The researchers evaluated risk factors for HIV-associated neuroretinal disorder (HIV-NRD) among 244 patients with HIV-NRD and 1,332 patients without. All patients were enrolled in the Longitudinal Studies of Ocular Complications of AIDS (LSOCA). In a multivariable analysis, HIV-NRD was significantly associated with chronic HCV infection, being female and nonwhite race.
Among 1,220 patients, the researchers also analyzed the development of HIV-NRD with a median follow-up of 4.9 years. There were 263 incident cases of HIV-NRD. They found that HIV-NRD was associated with HCV infection, age 43 years and older, being female and having an HIV viral load of 10,000 copies/mL.
Four single nucleotide polymorphisms (SNPs) in the IL10R1 gene were examined to evaluate associations with chronic HCV infection. This study included 902 patients who had data for at least one SNP available. Among these patients, 140 had HIV-NRD at baseline. Three of the SNPs had a significant association with chronic HCV: rs2228055 SNP in the total study group and in white patients; rs2229113 in white patients, trending toward significance in the entire study group; and rs3135932 in white patients.

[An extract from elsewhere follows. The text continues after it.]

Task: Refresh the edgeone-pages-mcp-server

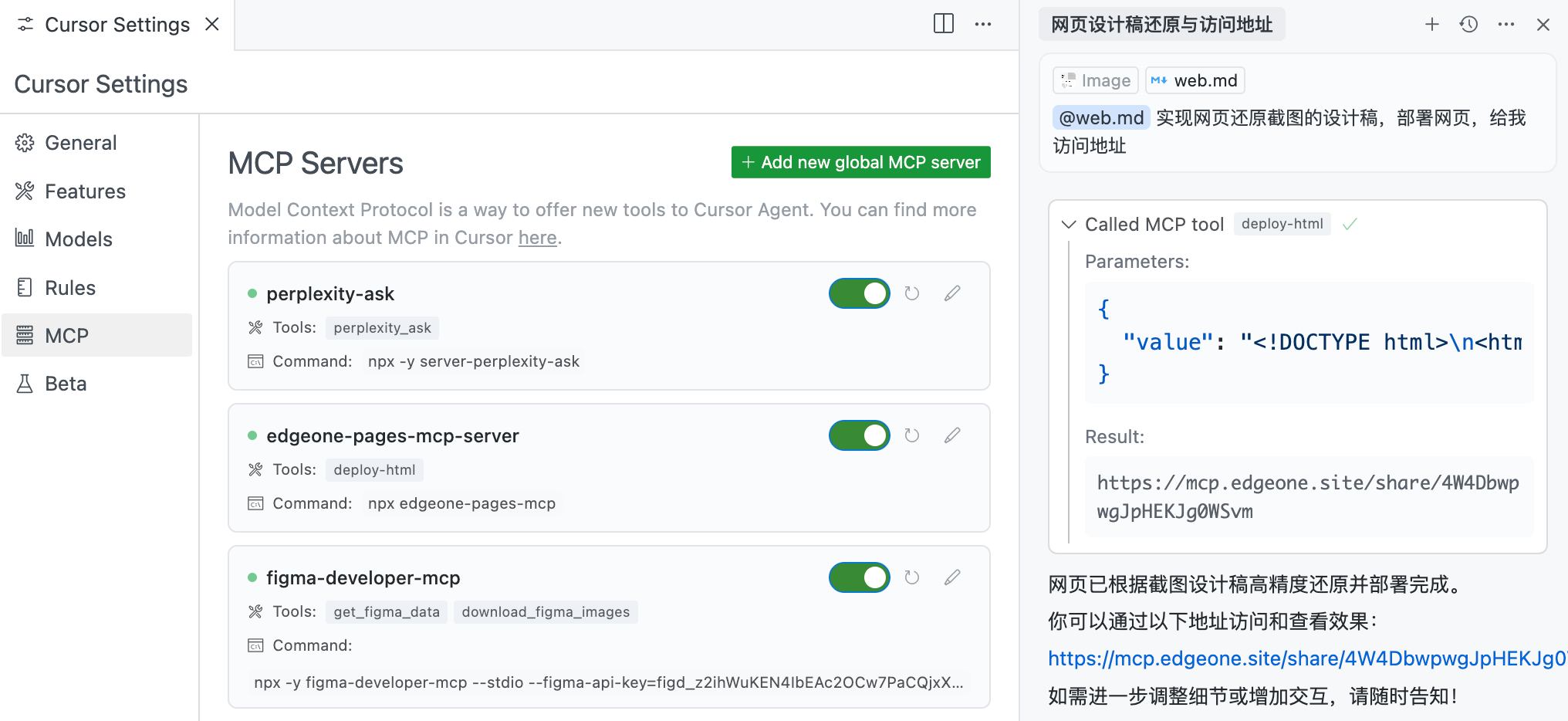Action: click(x=911, y=435)
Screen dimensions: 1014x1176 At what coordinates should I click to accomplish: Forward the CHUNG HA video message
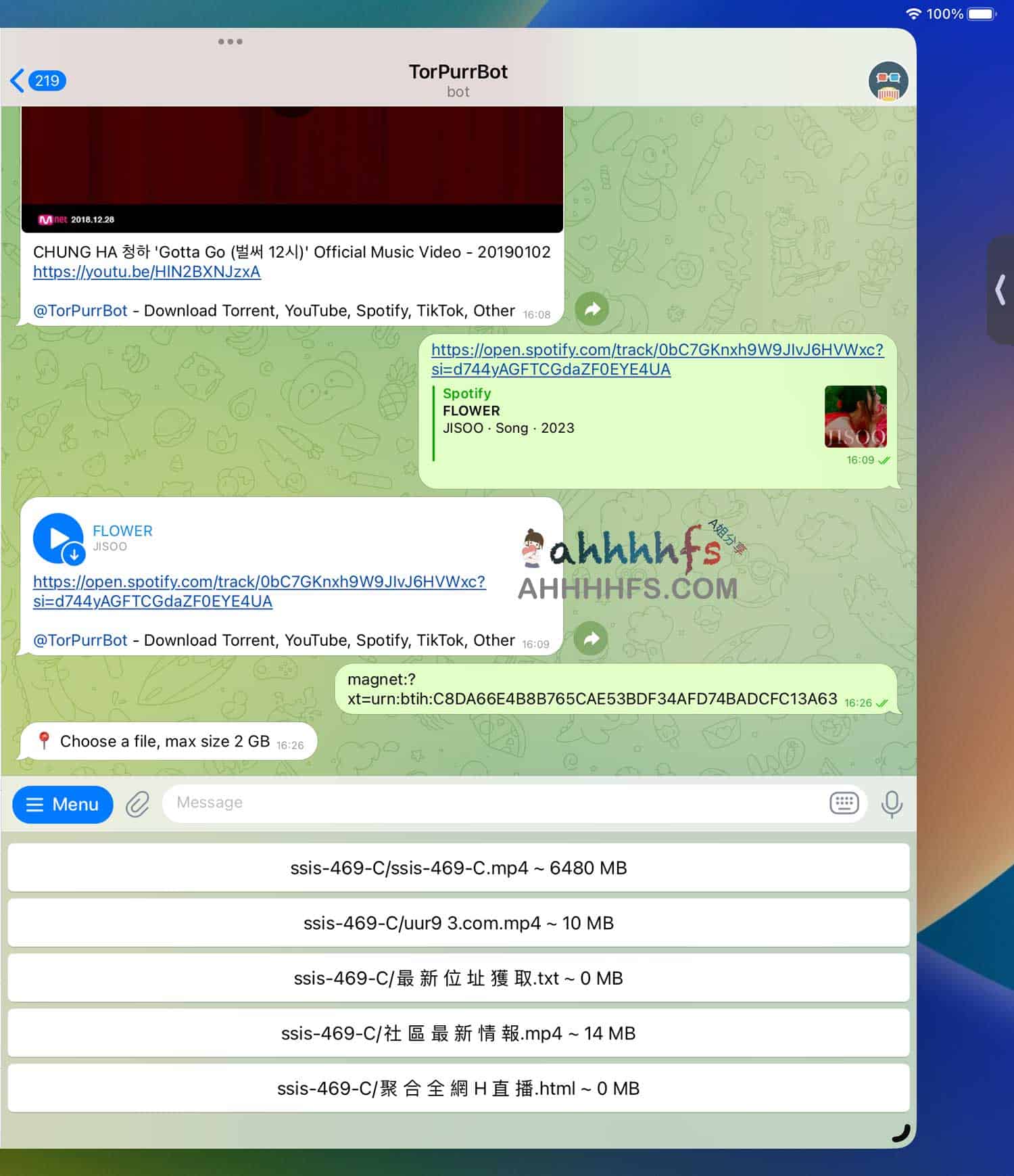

None were associated with HIV-NRD.
“Inflammation may be the mechanistic link between HCV infection and HIV-NRD, although it is also possible that HCV contributes more directly by infecting ocular tissues, thereby reducing their integrity,” the researchers wrote. “Reducing systemic infections such as HCV infection, by treating appropriately selected patients, may decrease HIV-NRD and benefit patients with HIV/AIDS.”
Disclosure: See the full study for a list of researchers’ financial disclosures.